El fantasma que recorrió este primer día es el de los actores desmedidamente poderosos. La pregunta, lanzada por un activista africano, es simple: ¿por qué tenemos que depender de Facebook (o Google o Twitter) para protestar/expresarnos/acceder a información en internet? La pregunta es relevante porque no hay manera de llevar a cuentas a estos actores en términos públicos; pese a que su impacto trasciende las fronteras de lo digital, parece que la idea de que todo se trata de un contrato privado gana espacio cada día. La pregunta es relevante también si pensamos que son entidades que deciden sobre derechos humanos (las restricciones al discurso en Facebook –por ejemplo: su censura a la exhibición de pezones femeninos– exceden las que se encuentran fuera de línea). En últimas fechas, como se explicó en una de las mesas, las empresas han decidido proactivamente tomar cartas en asuntos como pornografía infantil o la pornografía de venganza. ¿Cuáles son sus parámetros? ¿Cómo incorporan el lenguaje de derechos humanos? ¿Cuál es su visión del “interés público”?

Mientras se llevaba a cabo la ceremonia de inauguración formal hacia el final del día, un grupo de activistas protestó por la iniciativa Facebook Zero en el foro principal.

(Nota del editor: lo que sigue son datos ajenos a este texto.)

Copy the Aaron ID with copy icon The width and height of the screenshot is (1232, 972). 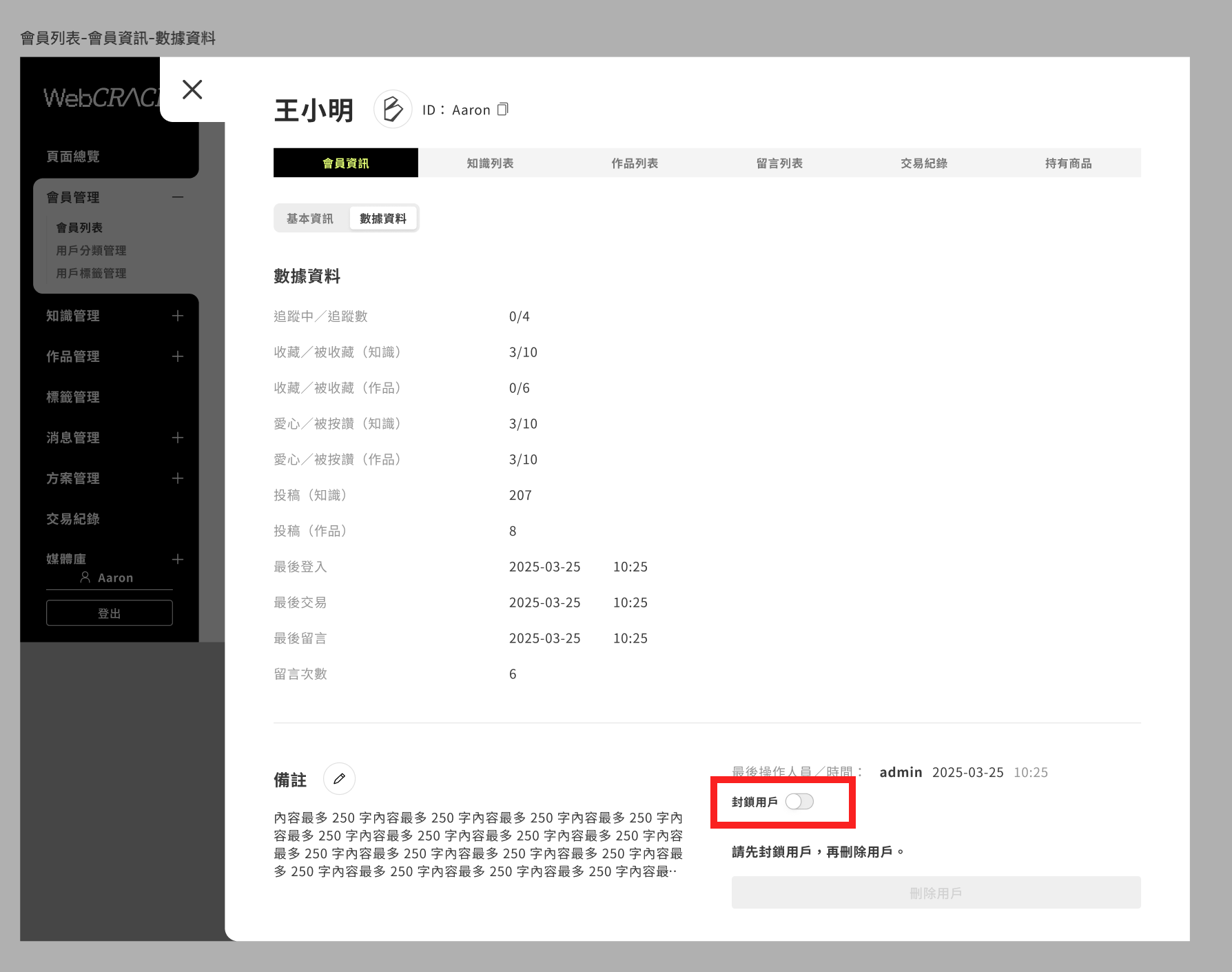click(x=503, y=110)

El llamado internet.org brinda servicios limitados de conectividad “gratis” a los más pobres. Diversos gobiernos de América Latina, entre ellos México, están dispuestos a impulsar una iniciativa que, si bien no “cuesta” dinero, cuesta datos. La explotación constante de los datos personales termina por esclavizar a quienes se pretende “liberar” al conectarlos; se trata del encierro en una prisión corporativa.

El día terminó con una nota geopolítica: Dilma Rousseff, para inaugurar formalmente el foro que durará cuatro días, se posicionó una vez más por la descentralización del gobierno de la infraestructura crítica (tubos y cables) y por un sistema de gobernanza más robusto y general para el futuro. Desde que se enteró del espionaje del que fue víctima, Rousseff ha sido enfática en la necesidad de disminuir el control de Estados Unidos sobre el internet (al contrario de Peña Nieto, víctima también de espionaje) y ha participado de manera importante en el escenario de las batallas geopolíticas por el control de la red. De momento da cierta tranquilidad contar con un foro democrático e igualitario para hablar de estos asuntos.